▸ INSTRUCTIONS TO FOLLOW: At the line containing "The height and width of the screenshot is (529, 1024).", begin an exact copy, and continue through the last line of the entries below. Leave out any pictures.

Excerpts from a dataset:
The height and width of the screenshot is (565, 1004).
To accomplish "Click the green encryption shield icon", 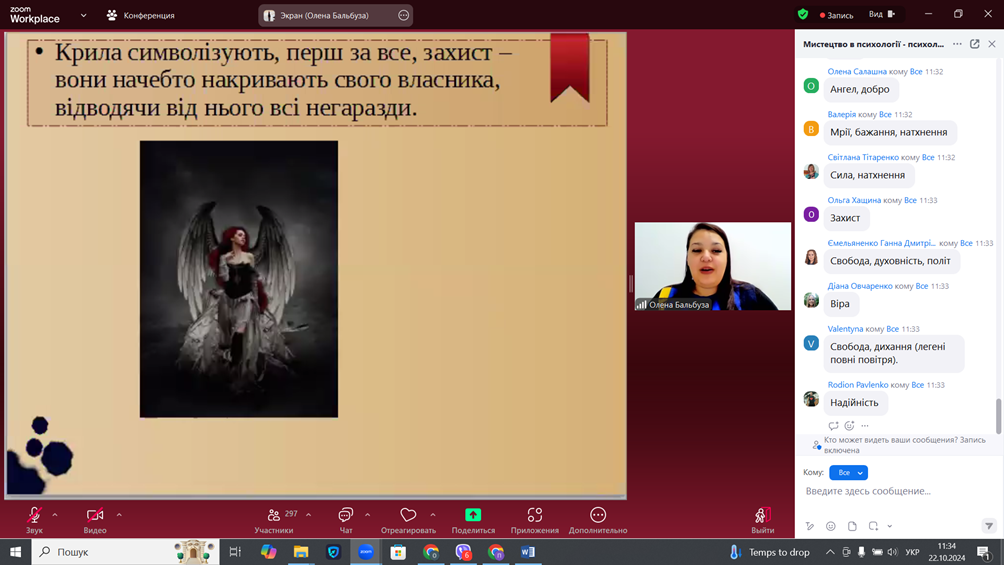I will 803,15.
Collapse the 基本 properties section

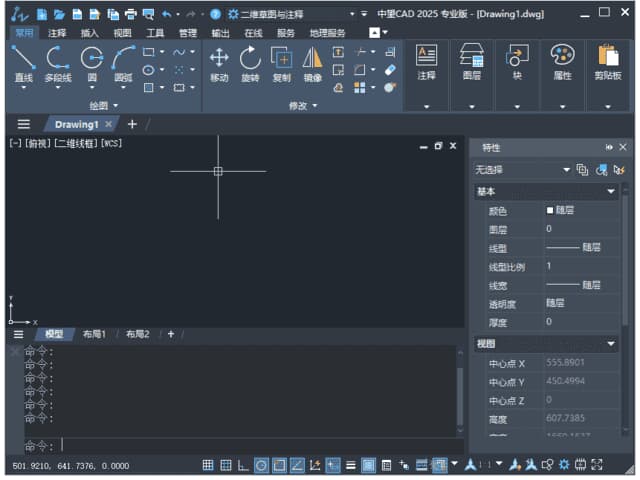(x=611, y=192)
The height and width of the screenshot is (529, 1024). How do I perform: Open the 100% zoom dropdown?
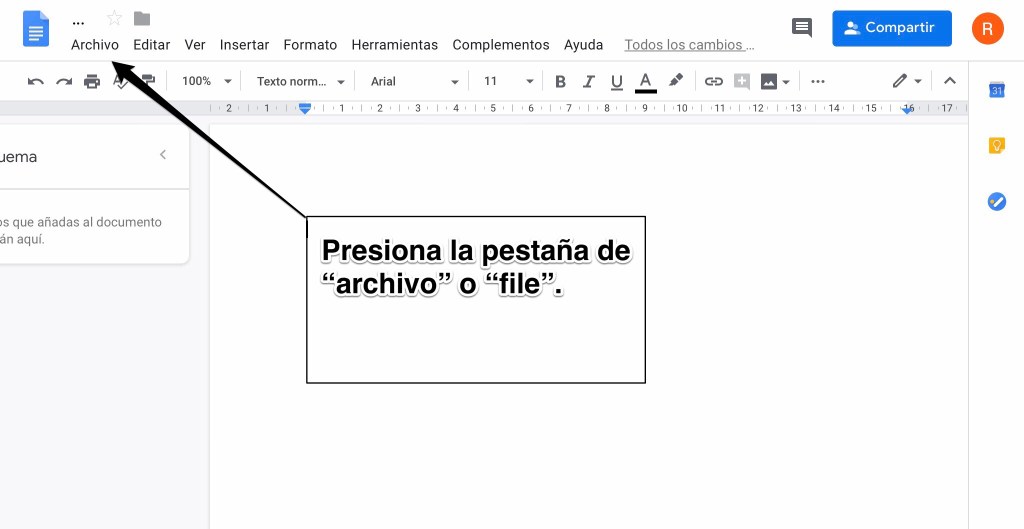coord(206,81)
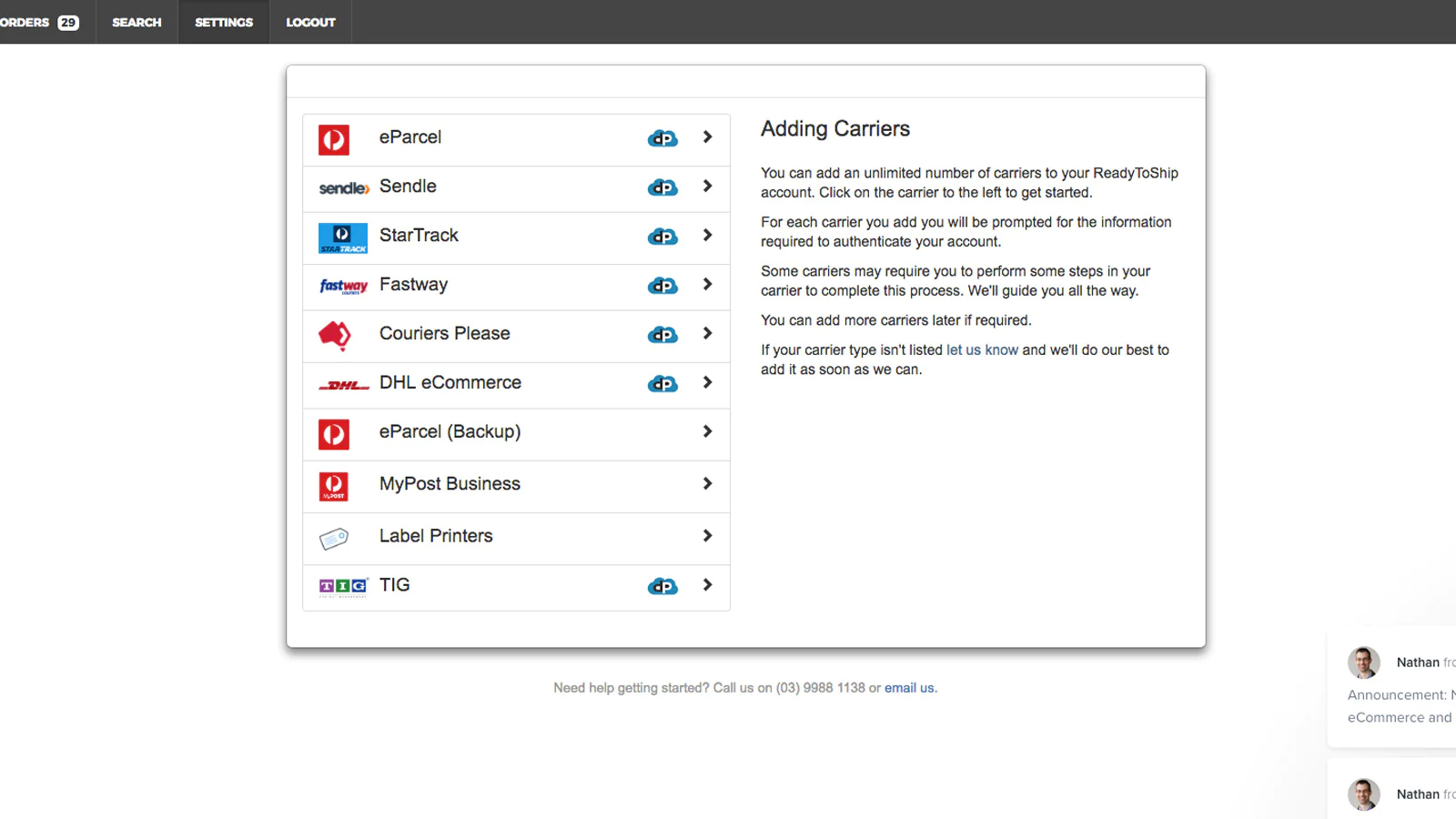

▸ RESULT:
The height and width of the screenshot is (529, 1024). How do I perform: Open the 100% zoom dropdown?
coord(206,81)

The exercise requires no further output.